Set problem: Format the entries below as a two-column CSV with the headers instruction and click_target, one row per entry. Put the entry's text and its answer each in a single quoted field, with line breaks replaced by spaces, and leave out the pictures.

** BEGIN Records for processing **

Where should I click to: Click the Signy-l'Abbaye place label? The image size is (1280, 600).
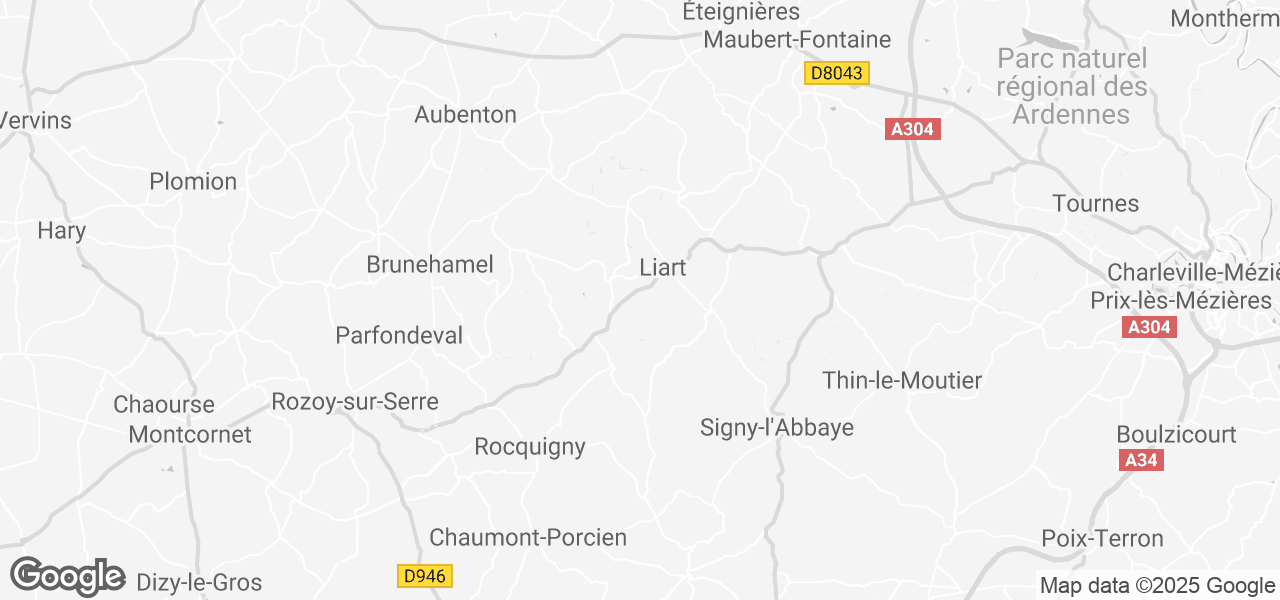coord(777,428)
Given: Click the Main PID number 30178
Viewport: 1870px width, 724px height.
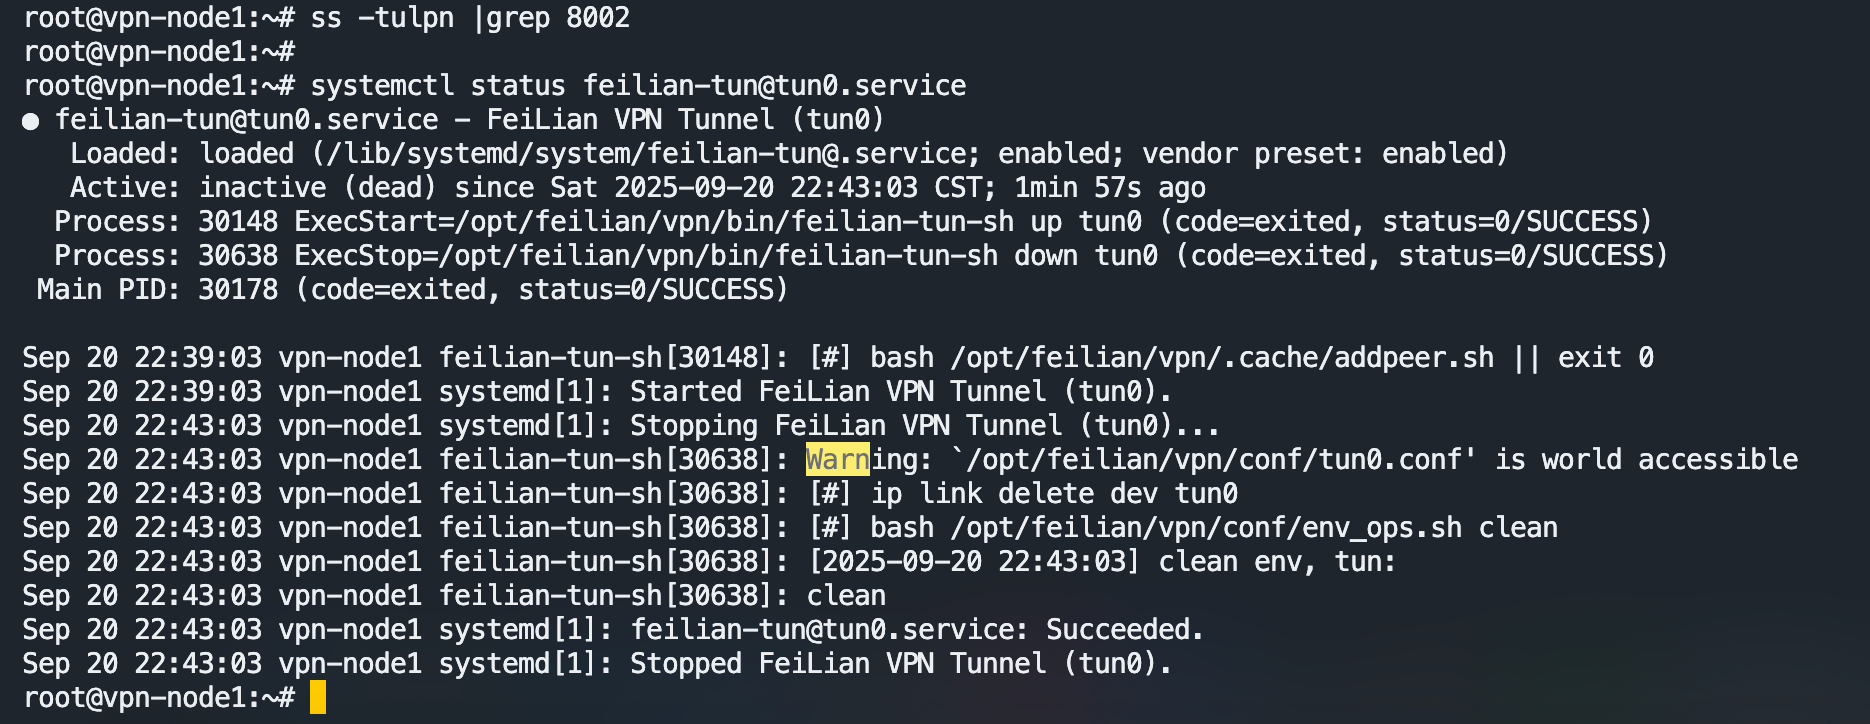Looking at the screenshot, I should click(238, 289).
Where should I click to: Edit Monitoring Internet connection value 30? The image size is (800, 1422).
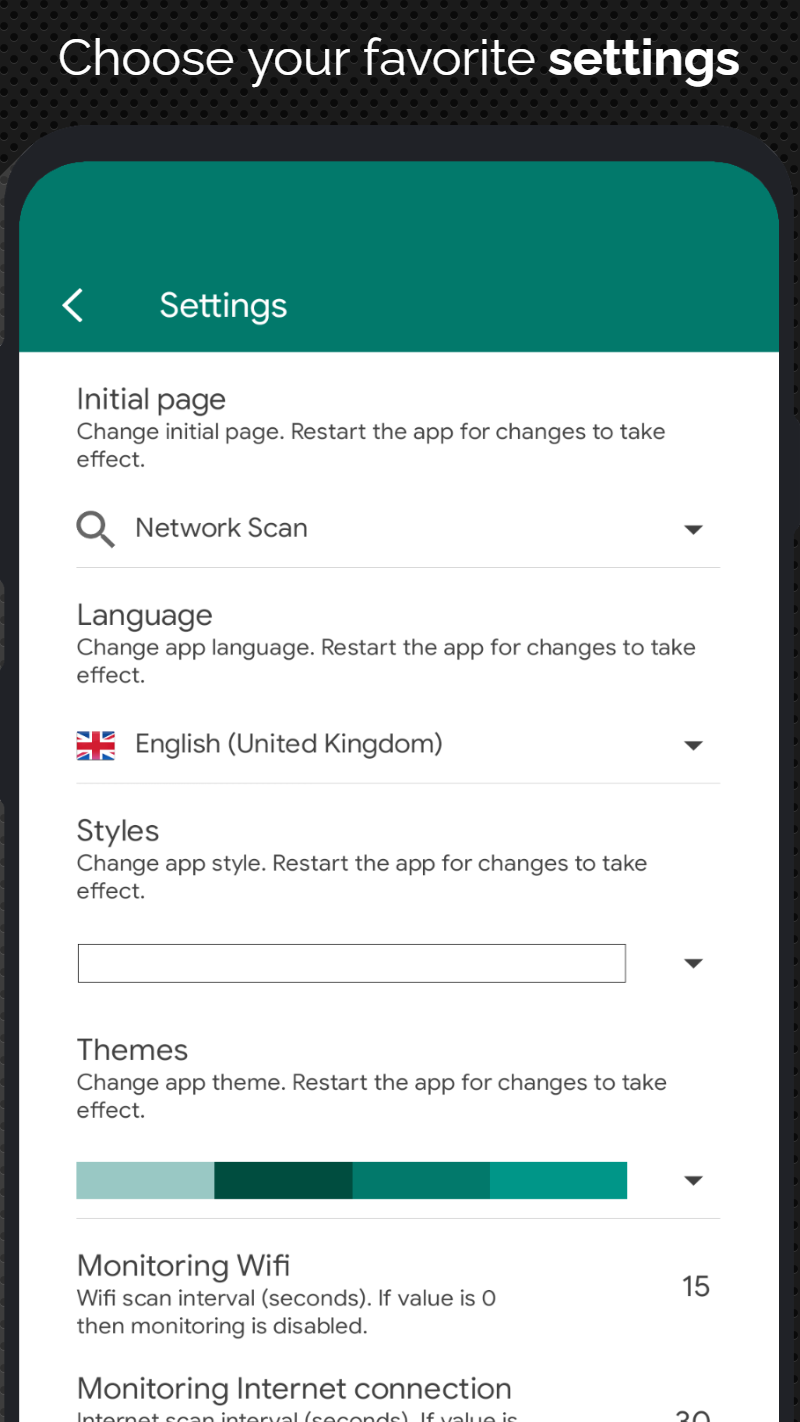click(693, 1414)
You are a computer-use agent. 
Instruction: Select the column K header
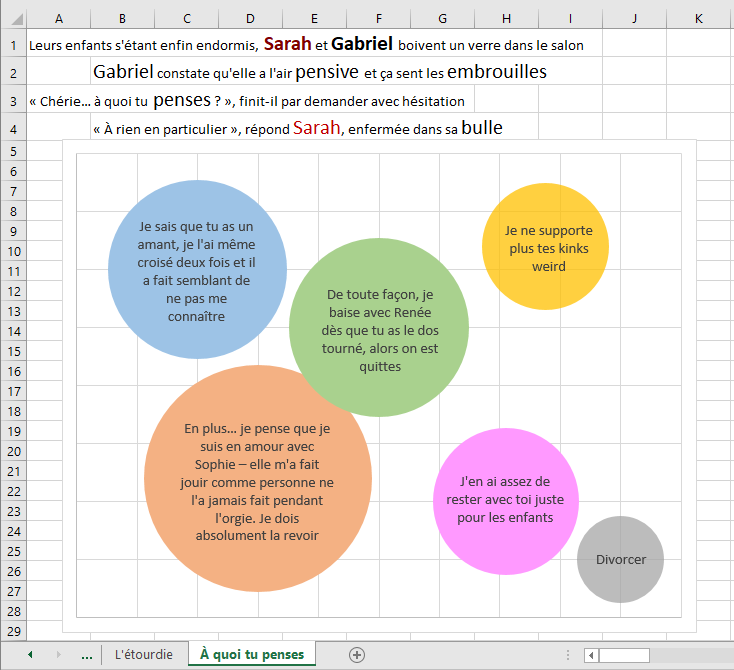click(698, 19)
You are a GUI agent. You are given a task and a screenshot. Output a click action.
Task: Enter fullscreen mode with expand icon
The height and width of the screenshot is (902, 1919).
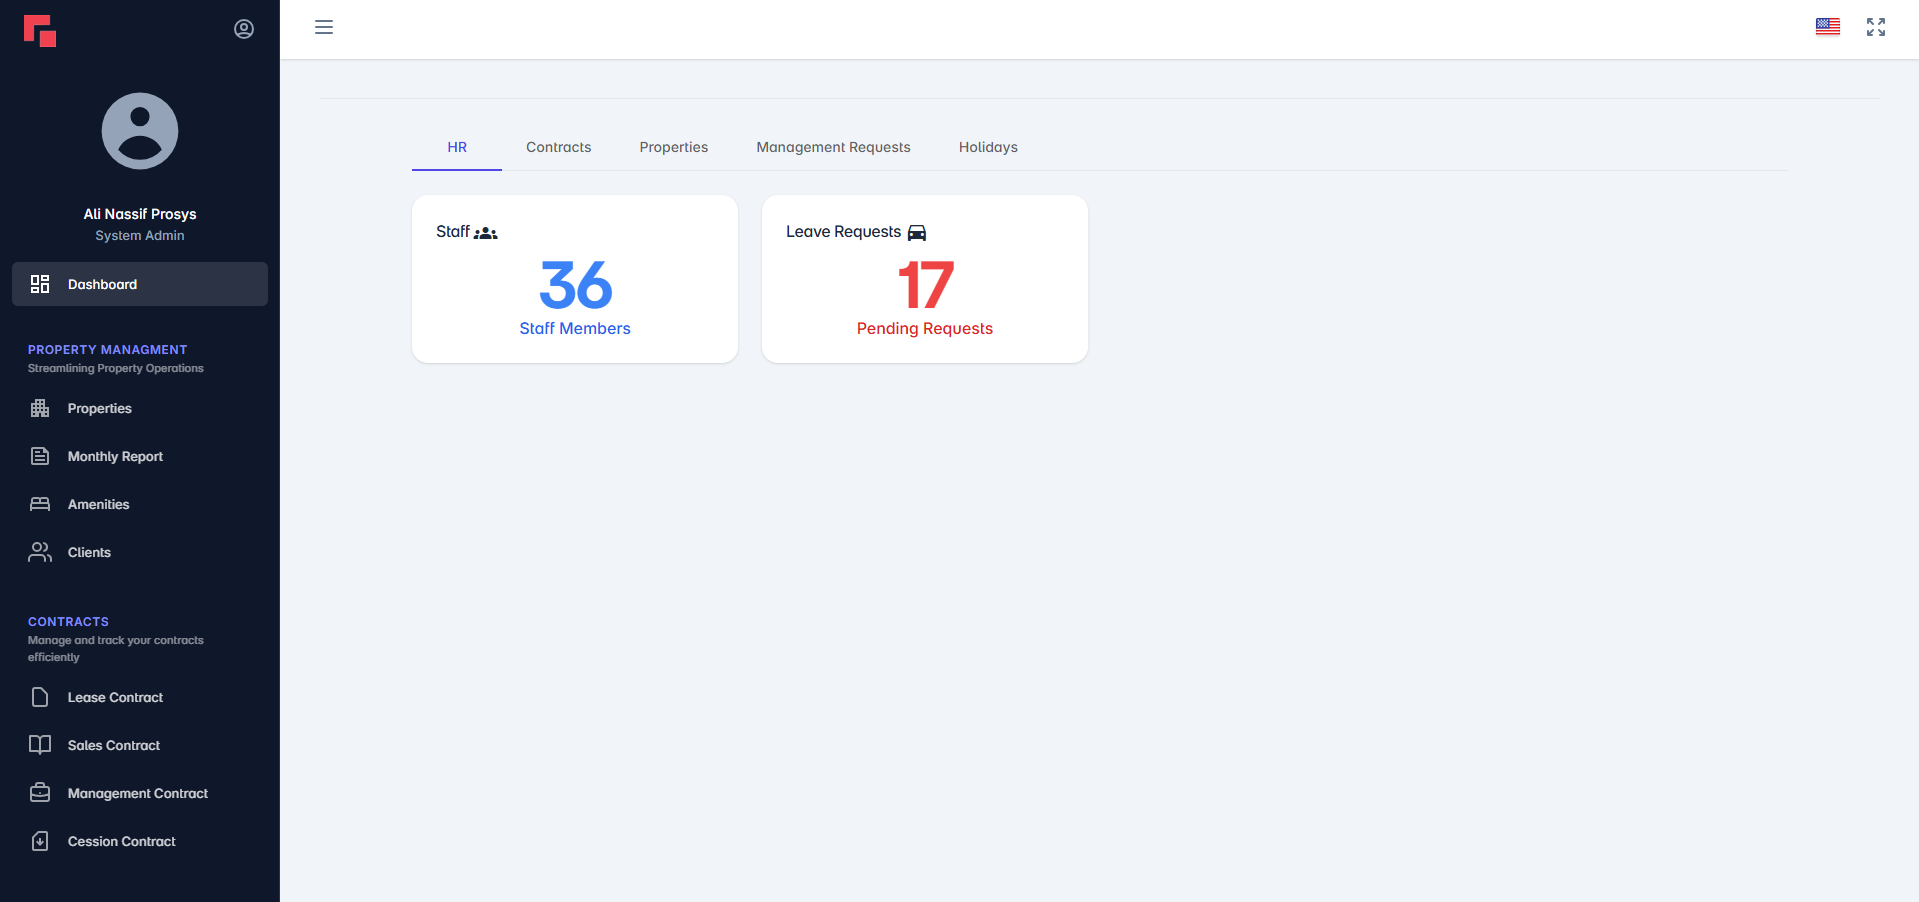(x=1875, y=27)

** END Records for processing **

Worked answer:
instruction,click_target
"Where should I click to: Click the Signy-l'Abbaye place label? The image size is (1280, 600).","coord(777,428)"
"Given: Click the Main PID number 30178 Viewport: 1870px width, 724px height.","Looking at the screenshot, I should click(238, 289)."
"Where should I click to: Edit Monitoring Internet connection value 30? The image size is (800, 1422).","click(693, 1414)"
"You are a computer-use agent. Instruction: Select the column K header","click(698, 19)"
"You are a GUI agent. You are given a task and a screenshot. Output a click action. Task: Enter fullscreen mode with expand icon The height and width of the screenshot is (902, 1919).","(x=1875, y=27)"